In Carhart, Kennedy juxtaposed the dignity of a fetus against the dignity of a woman, and ultimately granted more dignity to a fetus than to a woman whose dignity he viewed as being abrogated and traumatized by her choice to terminate a pregnancy. This was so even though Kennedy noted the absence of any reliable data to measure the phenomenon of this post-abortive trauma.

“Respect for human life finds an ultimate expression in the bond of love the mother has for her child. The [Partial-Birth Abortion Ban] recognizes this reality as well. Whether to have an abortion requires a difficult and painful moral decision. While we find no reliable data to measure the phenomenon, it seems unexceptionable to conclude some women come to regret their choice to abort the infant life they once created and sustained,” Kennedy wrote. (Emphasis added.)

Paradoxically, rather than informing a woman’s right to choose, “dignity” has become a descriptor for the fetus’ right to live. In Carhart, Kennedy wrote that the so-called Partial-Birth Abortion Ban “expresses respect for the dignity of human life.” That respect for a fetus’ dignity, however, comes at the expense of a woman’s dignity with respect to the right to choose whether to carry that fetus to term. Kennedy’s articulation of dignity as it applies to women is steeped in harmful traditional stereotypes of women as either mothers or women traumatized by their decision to eschew motherhood through abortion.
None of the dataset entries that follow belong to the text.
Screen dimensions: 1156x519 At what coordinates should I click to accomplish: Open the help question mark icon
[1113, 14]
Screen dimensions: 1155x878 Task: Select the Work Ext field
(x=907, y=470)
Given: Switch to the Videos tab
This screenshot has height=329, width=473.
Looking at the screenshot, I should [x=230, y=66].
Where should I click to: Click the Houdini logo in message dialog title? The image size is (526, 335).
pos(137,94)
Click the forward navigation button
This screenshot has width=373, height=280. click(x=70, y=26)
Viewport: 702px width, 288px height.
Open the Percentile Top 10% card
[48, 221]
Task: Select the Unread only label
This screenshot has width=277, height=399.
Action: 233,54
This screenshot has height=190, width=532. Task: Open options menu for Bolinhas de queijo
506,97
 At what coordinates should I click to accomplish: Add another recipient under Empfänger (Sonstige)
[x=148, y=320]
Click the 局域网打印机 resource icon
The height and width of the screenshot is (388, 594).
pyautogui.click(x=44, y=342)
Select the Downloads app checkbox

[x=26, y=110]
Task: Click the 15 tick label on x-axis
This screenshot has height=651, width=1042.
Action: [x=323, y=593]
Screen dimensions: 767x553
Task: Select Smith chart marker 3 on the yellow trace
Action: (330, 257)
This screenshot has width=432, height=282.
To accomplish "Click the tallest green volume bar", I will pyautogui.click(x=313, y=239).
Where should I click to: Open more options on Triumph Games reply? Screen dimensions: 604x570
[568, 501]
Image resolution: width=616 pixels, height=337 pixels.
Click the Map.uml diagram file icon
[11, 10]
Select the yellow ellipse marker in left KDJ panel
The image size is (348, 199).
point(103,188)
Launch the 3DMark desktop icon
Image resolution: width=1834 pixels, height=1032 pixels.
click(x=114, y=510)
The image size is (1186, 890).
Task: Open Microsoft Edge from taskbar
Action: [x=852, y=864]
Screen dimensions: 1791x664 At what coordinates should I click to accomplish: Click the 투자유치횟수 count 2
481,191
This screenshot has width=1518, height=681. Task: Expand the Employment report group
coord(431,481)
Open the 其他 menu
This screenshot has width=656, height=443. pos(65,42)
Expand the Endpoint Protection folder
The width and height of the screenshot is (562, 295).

It seems that in Kennedy’s view, a woman’s dignity extends to the edges of the social sphere but no further. And even within the confines of the social sphere, her dignity does not extend so far as to permit her to decide whether or not to give birth. No dignified woman would ever choose abortion. It’s just not what women are supposed to do. And any woman who does would be devastated by her choice. According to Kennedy, this is an “unexceptionable” conclusion, even though it is not backed by any “reliable data.”

Kennedy’s fascination with dignity began long before the same-sex marriage cases. As Jessica Mason Pieklo pointed out after the Court heard oral arguments in Obergefell, Kennedy articulated the “dignity doctrine” during his confirmation hearing. In response to a question about which concepts are protected under the Constitution’s liberty guarantee, Kennedy said, “A very abbreviated list of the considerations are: the essentials of the right to human dignity, the injury to the person, the harm to the person, the anguish to the person, the inability of the person to manifest his or her own personality, the inability of a person to obtain his or her own self-fulfillment, the inability of a person to reach his or her own potential.” (Emphasis added.)

Kennedy clearly believes that the right to marriage implicates a person’s right to human dignity. And I agree. It is frustrating, therefore, that he has refused to see that the right to reproductive autonomy more than anything else also implicates a person’s right to human dignity. How can a person “manifest his or her own personality” or “obtain his or her own self-fulfillment,” or “reach his or her own potential” if that person is constrained by the governmental desire to force that person to carry a pregnancy to term?

A person cannot. But Kennedy doesn’t see it. And that’s why his growing line of dignity jurisprudence, despite the fact that its application lead to the right result in the same-sex marriage cases, leaves me cold.